Murder, theft, adultery, decapitation. It is just your standard night in Bowden, South Australia, at the turn of the twentieth century.
Beatrice (Shannon Norfolk) is a former Bowden factory worker. She has risen from the grave to act as a tour guide. Dressed in the garb of the era and with a ghostly white face, Beatrice leads a small group on a walking tour around the streets of Bowden sharing true stories of the suburb’s early years.
The tour begins on the corner of Drayton and Fifth by a dilapidated former tannery, at the intersection where historical Bowden melds into present-day Bowden. The smashed windows, faded signage, and graffitied walls capture the eeriness at the juncture of past and present.
With Beatrice leading the way, the tour traverses through the streets and parks of Bowden. It stops at pivotal locations such as the corner of Gibson and Ninth, the Church of the Good Shepherd (now Activate Church), Parfitt Square, Emu Park, and the heritage Bowden train station, among others, to relay stories of people past. Tales of jealous lovers, robbery, worker’s rights, personal success, pandemics, and horrific workplace accidents that would have any work health safety professional wincing in disgust highlight the dark underbelly of historical Bowden.

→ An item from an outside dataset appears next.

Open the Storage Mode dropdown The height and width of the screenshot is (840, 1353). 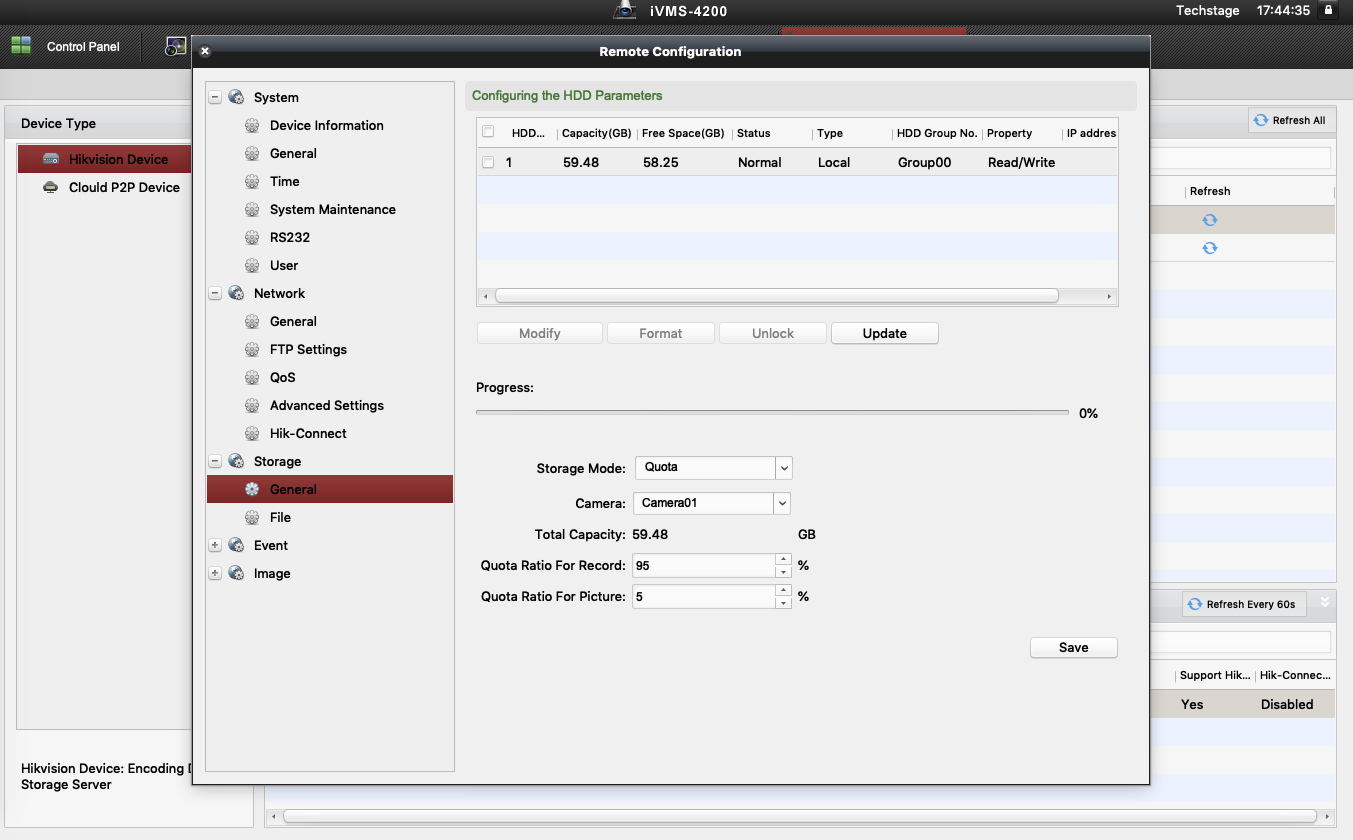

Norfolk is an excellent storyteller. Tasked with the challenging assignment of retelling history while guiding a group of people across almost two kilometres, she did well to remain in character. Especially when encountering members of the public not part of the guide. A few occasional verbal stumbles were quickly resolved by checking the notebook that formed part of the costume. Her impromptu reaction to a light turning on in Emu Park at sunset was delightfully in the spirit of Beatrice and added to the capriciousness of the performance.
Oily Rag Theatre’s Darker Side of Bowden is full of intrigue. It is a fascinating insight into the history of one of South Australia’s ‘up-coming’ suburbs. An ‘up-coming’ suburb founded in 1836, mind you. Set amongst leafy Bowden as day turns to night, it is both an educational and entertaining experience, something different to the norm of Adelaide Fringe shows.